◆ **Task description**
Word-for-word transcription needed. Include every entry below but no pictures.

◆ **Stored data**
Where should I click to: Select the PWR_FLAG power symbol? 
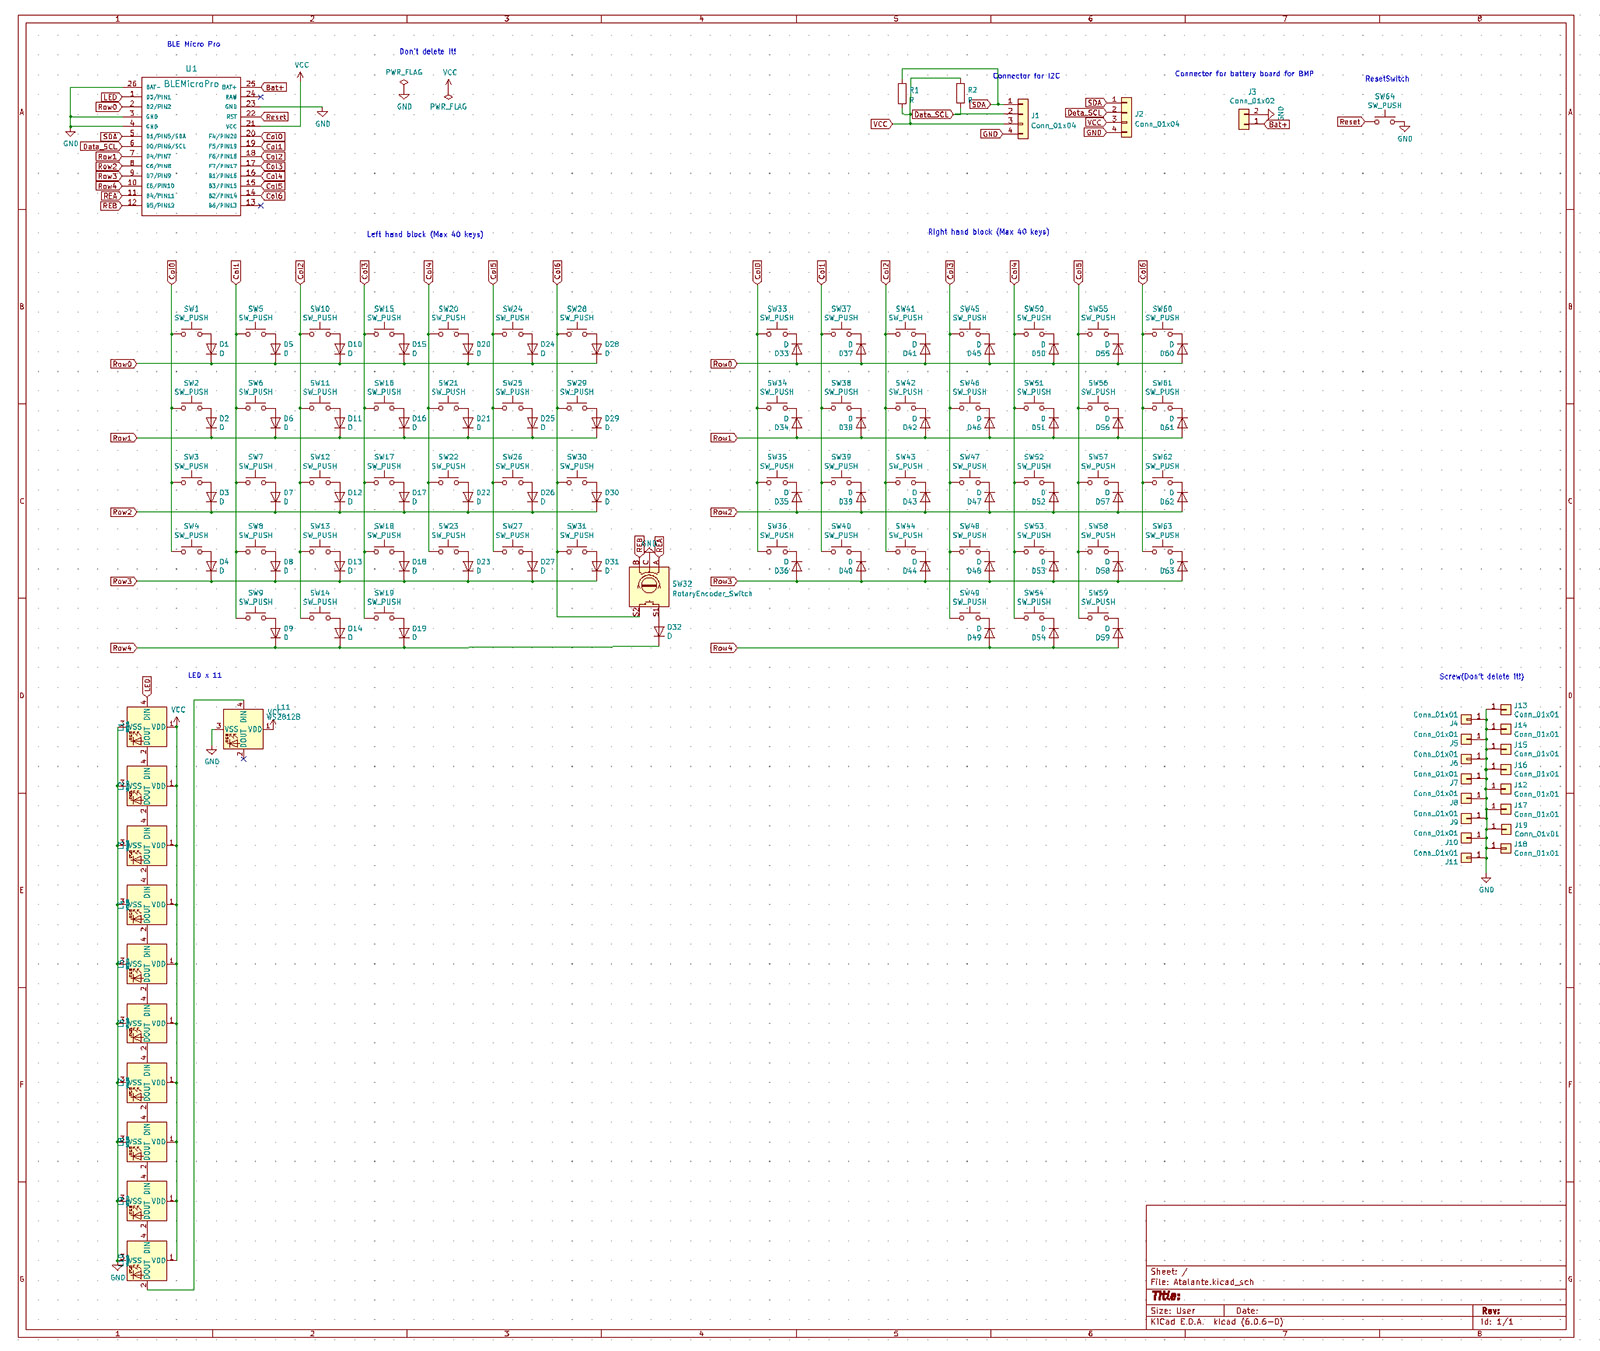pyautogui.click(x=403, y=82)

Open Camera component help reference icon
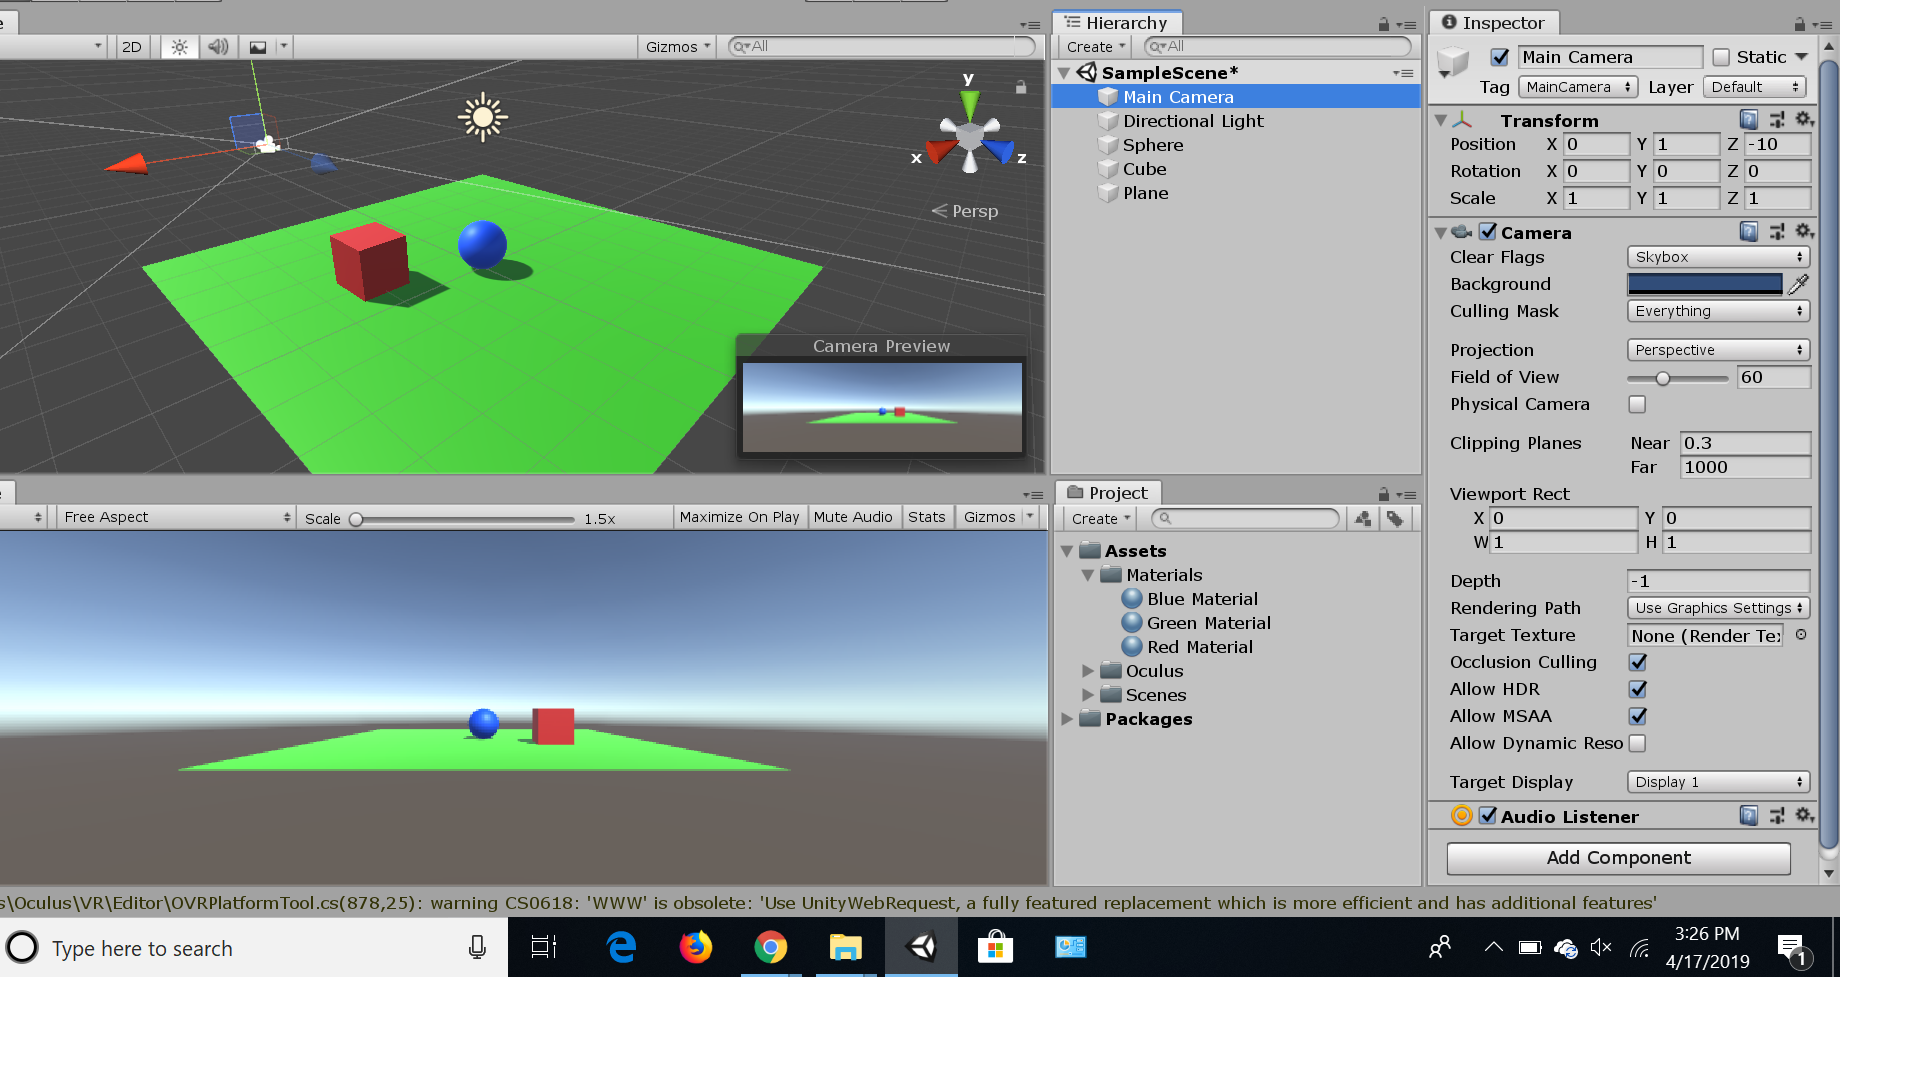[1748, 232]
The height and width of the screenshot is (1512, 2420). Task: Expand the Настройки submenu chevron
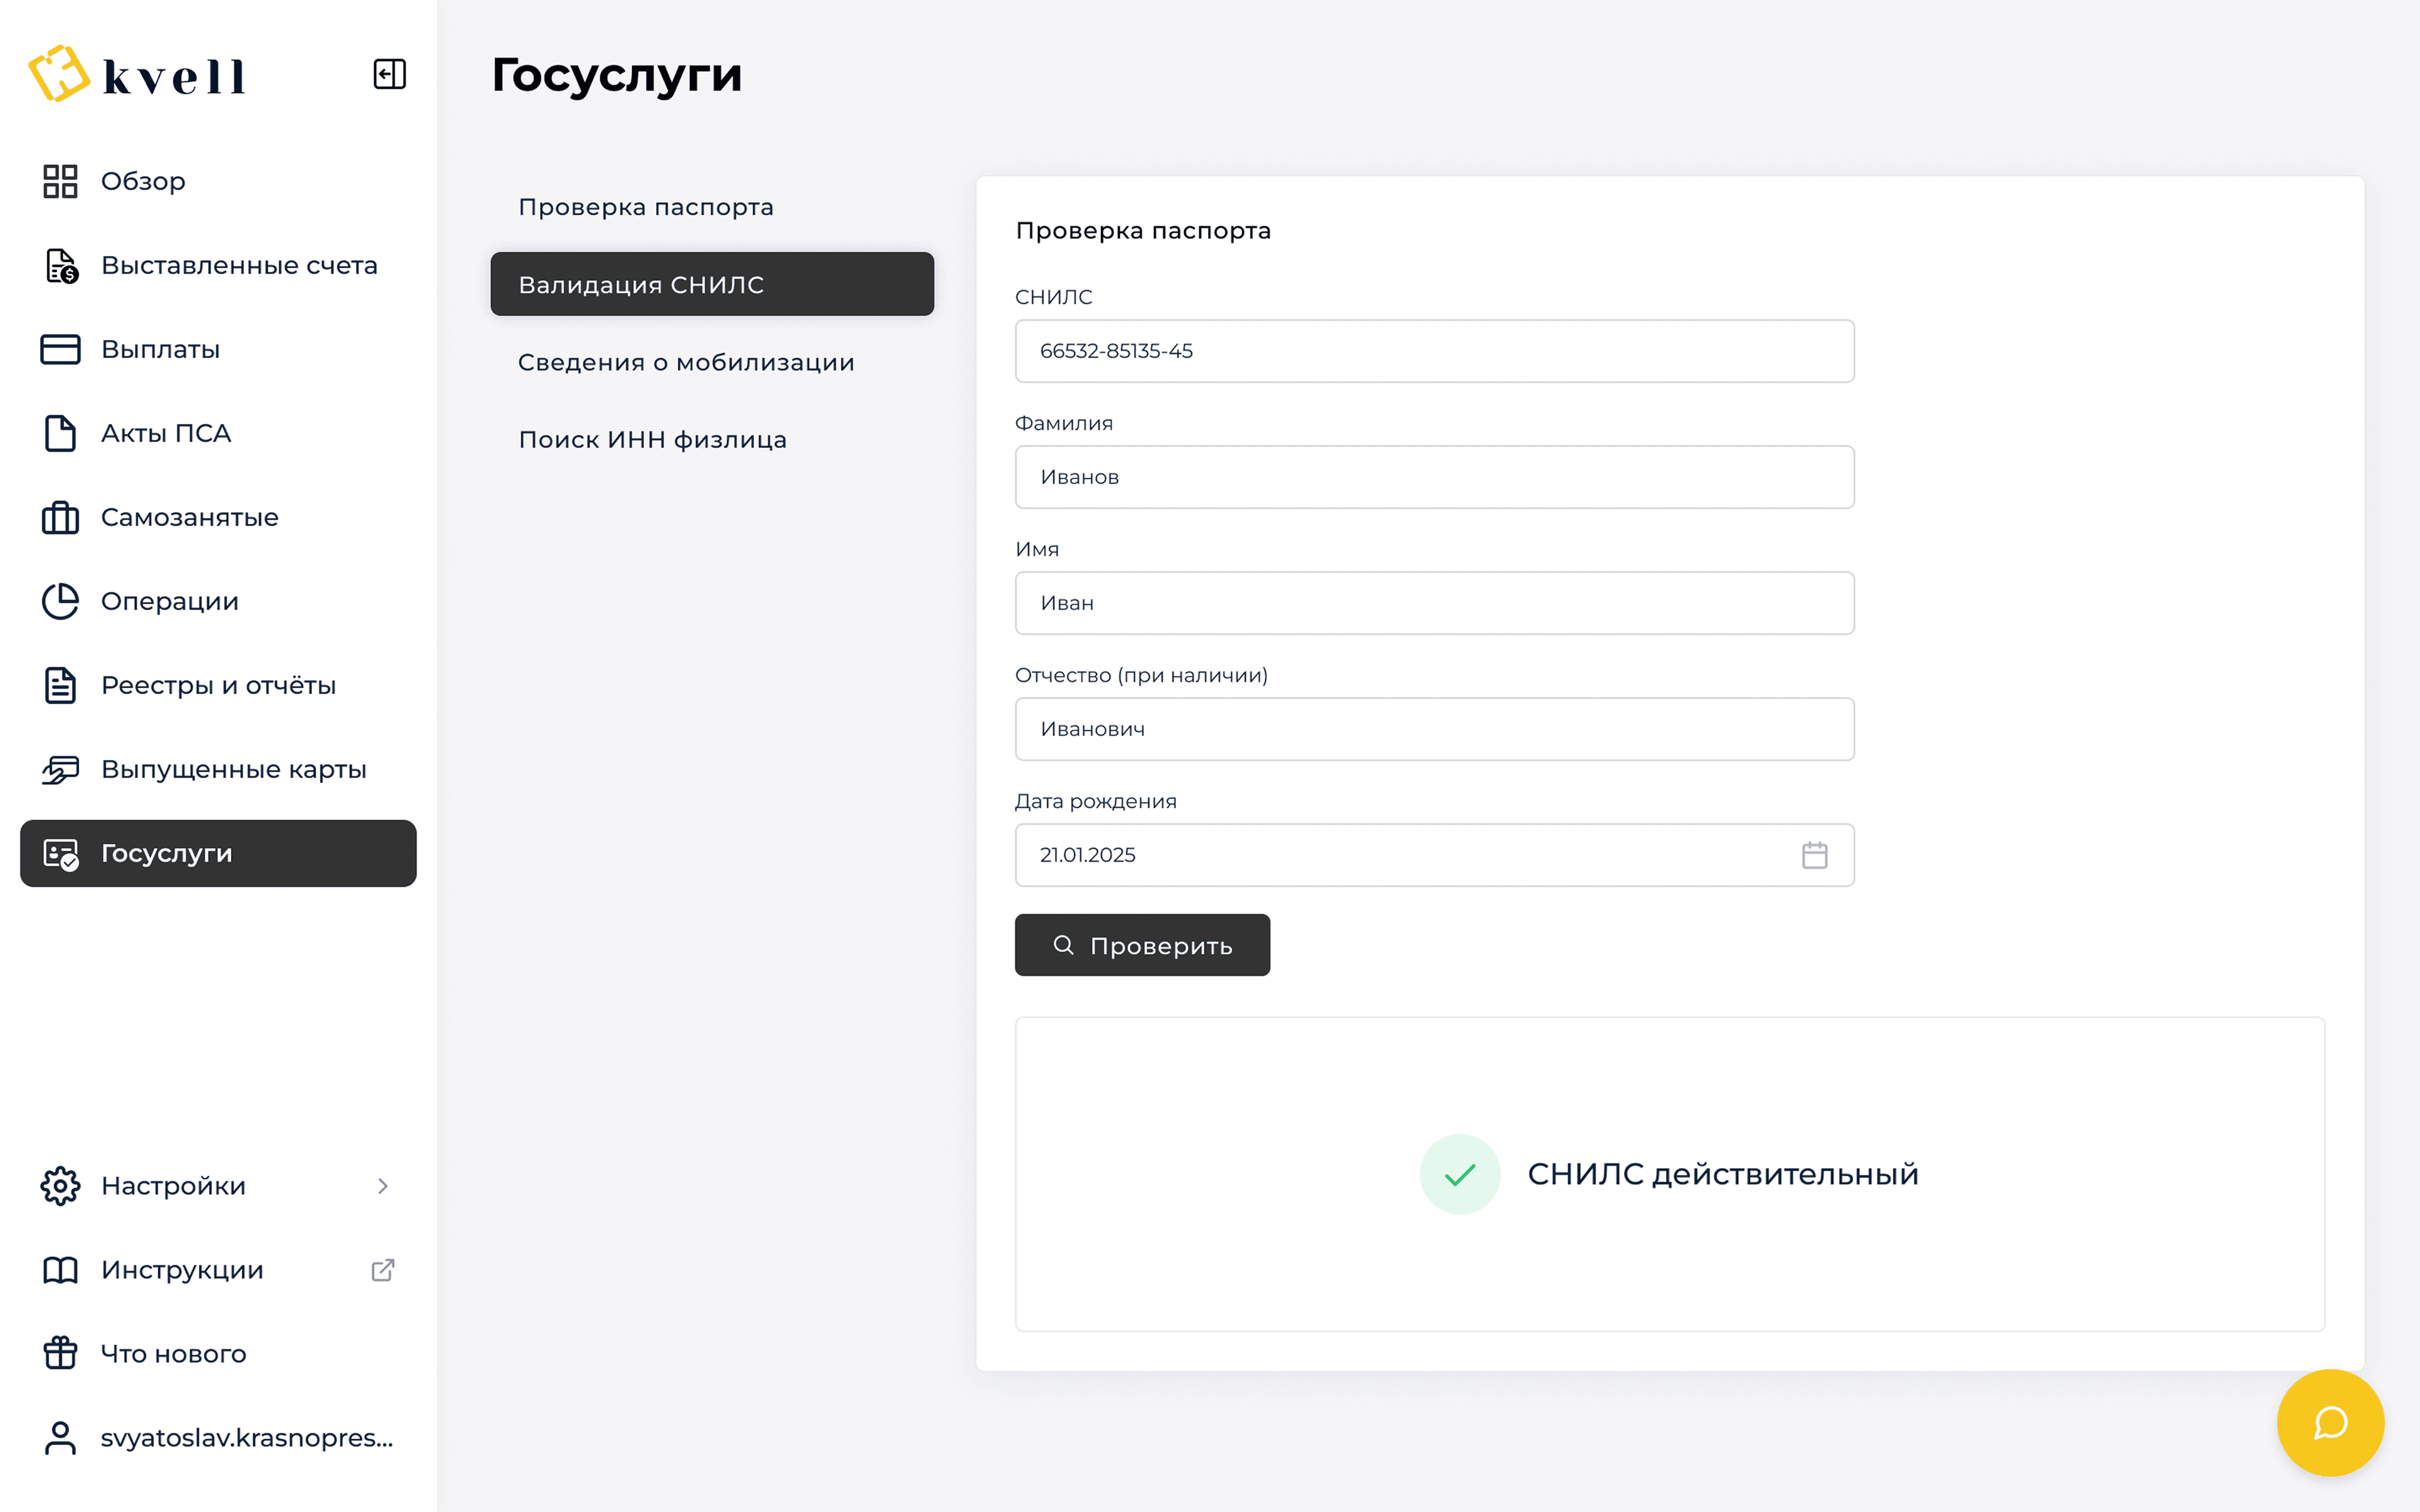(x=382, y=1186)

◆ **The answer**
Where should I click to: Select the PWR_FLAG power symbol? 
pyautogui.click(x=403, y=82)

Open Camera component help reference icon
[1748, 232]
The height and width of the screenshot is (1512, 2420). Task: Expand the Настройки submenu chevron
(x=382, y=1186)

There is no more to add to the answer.